The goal of this problem set is to demonstrate these two properties through numerical simulations. Here is what we are going to do:

  1. For a certain sample size \(N\), draw \(N\) random numbers from the normal distribution with known mean and standard deviation.
  2. Calculate the sample mean and the sample variance for the “data” you draw.
  3. Repeat this for many different sample sizes.
  4. Examine to see whether the sample mean and standard deviation are getting closer to the true value, which you set when you draw the random numbers, as the sample size gets larger.

6.2.1 How to implement

I explain how to implement this in R step by step below.

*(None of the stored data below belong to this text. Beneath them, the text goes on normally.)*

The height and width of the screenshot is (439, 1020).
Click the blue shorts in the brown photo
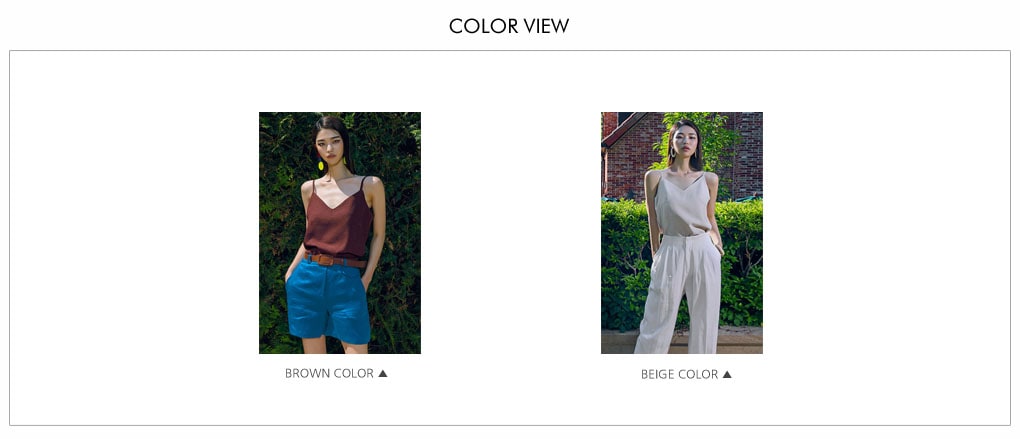coord(328,300)
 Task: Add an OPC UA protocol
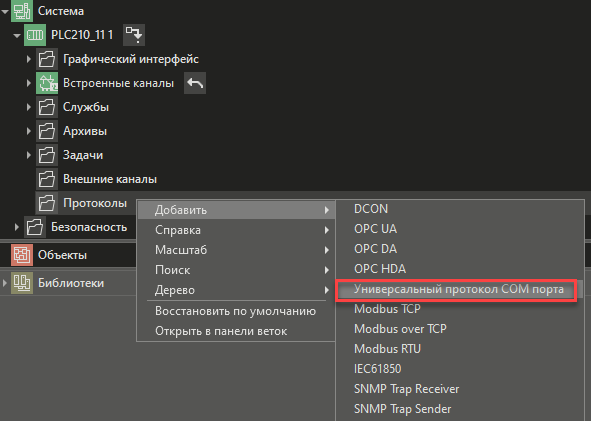point(375,229)
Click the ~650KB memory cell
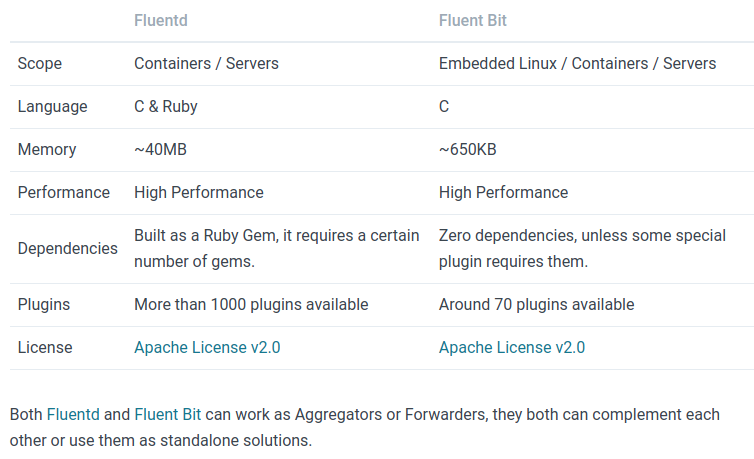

  1. Prepare a function like this
    1. There are two inputs: (1) a vector that contains the data \(\{x_{i}\}_{i=1}^{N}\) and (2) the indicator of whether you calculate the mean or the standard deviation.
    fun_something = function(firstinput, secondinput){
    
      # Two inputs: firstinput, secondinput
      # One output: output
    
      # Do something.
    
      return(output)
    
    }
    1. Use if/else sentence. Example:
    # "secondinput" is the name of the input variable in your function
    if ( secondinput == "mean"){
      # calculate mean of the data (firstinput)
    
    } else if ( secondinput == "sd"){
      # Calculate standard deviation of the data (firstinput) 
    }    
    1. Use return function to define the output of the function.
  2. Construct a vector that contains the sample size you want to use in your simulation. For example:
samplesize_vec = seq(from = 100, to = 100000, by = 100)

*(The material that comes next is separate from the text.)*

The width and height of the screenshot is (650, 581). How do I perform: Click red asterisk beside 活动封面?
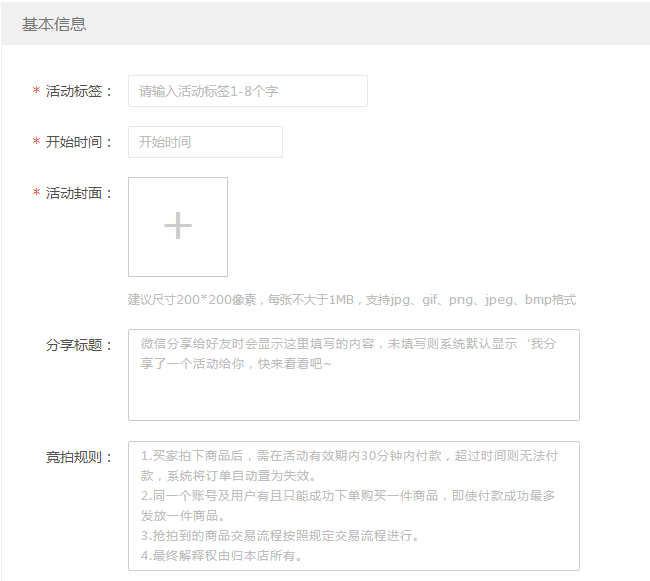tap(37, 194)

Here, let’s try 100 different sample sizes that ranges from 100 to 100000.

  1. Prepare two vectors that contain the result in the forloop below. Since we are trying 100 different sample sizes, let’s create a vector with the length of 100.
# Hint:
# numeric(k) returns a zero vector with the length of k 
# length( vector) returns the length of `vector`

# result_mean = .... 
# result_sd = ....
  1. To create the random draw from the normal distribution, use below
# You can choose the mean and the standard deviation as you like.
rnorm(n = 100, mean = 2, sd = 5)
  1. Use forloop to calculate both mean and the standard deviation for each sample size. For example:
for (i in 1:length(samplesize_vec)){
  
  # Draw the random number
  
  # Calculate the mean using the function you construct. 
  
  # Calculate the standard deviation using the function you construct.
  
}
  1. Plot the result with ggplot2.
    1. Install the package if you have not done it yet.
    2. Load ggplot2 by library(ggplot2)
    3. Use qplot command to make a figure
    # Create plot and save it as the variable `plot1`
    plot1 <- qplot(x = samplesize_vec, y = yourresult, geom = "line")
    
    # print "plot1"
    print(plot1)
    
    # save the plot as PNG file
    ggsave(file = "filename.png", plot = plot1)

6.2.2 What to submit

Your answer should include

  1. The true value of mean and variance you choose in your simulation.
  2. The plot that describes the relationship between the sample mean (variance) and the sample size.
  3. Explain what the plots from your simulation indicate.